Così, l’atrocità più assoluta della storia, l’esecro dell’uomo sull’uomo, l’abominio dei milioni di morti cremati dai nazisti, segue in questo libro due principali fili conduttori: un’amicizia solo apparentemente perduta ma che dura ancora dopo 80 anni, e infine l’amore. L’amore materno che salva Oleg, ma anche quello che questo bambino ormai divenuto uomo distribuisce in molteplici forme al prossimo, a partire dalla coltivazione della memoria con gli studenti, i giovani. L’amore per l’anziana moglie Duska che aspetta a casa quest’uomo ogni giorno e che insieme, l’amore che permette loro di guardare con serenità il mare ogni sera, al tramonto, tenendosi per mano dalla finestra di casa.

È un libro in cui l’amore vince sull’odio assoluto, questo.
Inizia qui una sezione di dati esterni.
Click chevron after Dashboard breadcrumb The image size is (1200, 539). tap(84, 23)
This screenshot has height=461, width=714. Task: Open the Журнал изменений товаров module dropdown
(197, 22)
O almeno ci prova. Perché come ripete Oleg:

“Prendete la parola odio e contrapponetela al perdono. Si può davvero perdonare chi si odia? Non so. Però ho capito presto che una delle maggiori disgrazie dell’uomo sia l’odio. L’odio porta a mondi terribili e a altro odio, in una catena infinita. E questo infinito a volte si chiama Auschwitz. È necessario recidere la catena all’origine, io ci sono riuscito. Altri no, perché i genocidi continuano tutt’oggi. Credetemi: dobbiamo smettere di odiare”.